The string1 and (if given) string2 arguments define ordered sets of
characters, referred to below as set1 and set2. These sets are the
characters of the input that tr operates on. The --complement (-c)
option replaces set1 with its complement (all of the characters that are
not in set1).
SPECIFYING SETS OF CHARACTERS
The format of the string1 and string2 arguments resembles the format of
regular expressions; however, they are not regular expressions, only
lists of characters. Most characters simply represent themselves in
these strings, but the strings can contain the shorthands listed below,
for convenience. Some of them can be used only in string1 or string2, as
noted below.
Backslash excapes. A backslash followed by a character not listed below
causes an error message.
\a Control-G.
\b Control-H.
\f Control-L.
\n Control-J.
\r Control-M.
\t Control-I.
\v Control-K.
\ooo The character with the value given by ooo, which is 1 to 3 octal
digits.
\\ A backslash.
Ranges. The notation `m-n' expands to all of the characters from m
through n, in ascending order. m should collate before n; if it doesn't,
an error results. As an example, `0-9' is the same as `0123456789'.

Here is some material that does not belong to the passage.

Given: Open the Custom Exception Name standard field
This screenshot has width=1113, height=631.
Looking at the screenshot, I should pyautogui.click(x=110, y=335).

Ranges can optionally be enclosed in square brackets, which has no effect
but is supported for compatibility with historical System V versions of
tr.
Repeated characters. The notation `[c*n]' in string2 expands to n copies
of character c. Thus, `[y*6]' is the same as `yyyyyy'. The notation
`[c*]' in string2 expands to as many copies of c as are needed to make
set2 as long as set1. If n begins with a 0, it is interpreted in octal,
otherwise in decimal.
Character classes. The notation `[:class-name:]' expands to all of the
characters in the (predefined) class named class-name. The characters
expand in no particular order, except for the `upper' and `lower'
classes, which expand in ascending order. When the --delete (-d) and
--squeeze-repeats (-s) options are both given, any character class can be
used in string2. Otherwise, only the character classes `lower' and
`upper' are accepted in string2, and then only if the corresponding
character class (`upper' and `lower', respectively) is specified in the
same relative position in string1. Doing this specifies case conversion.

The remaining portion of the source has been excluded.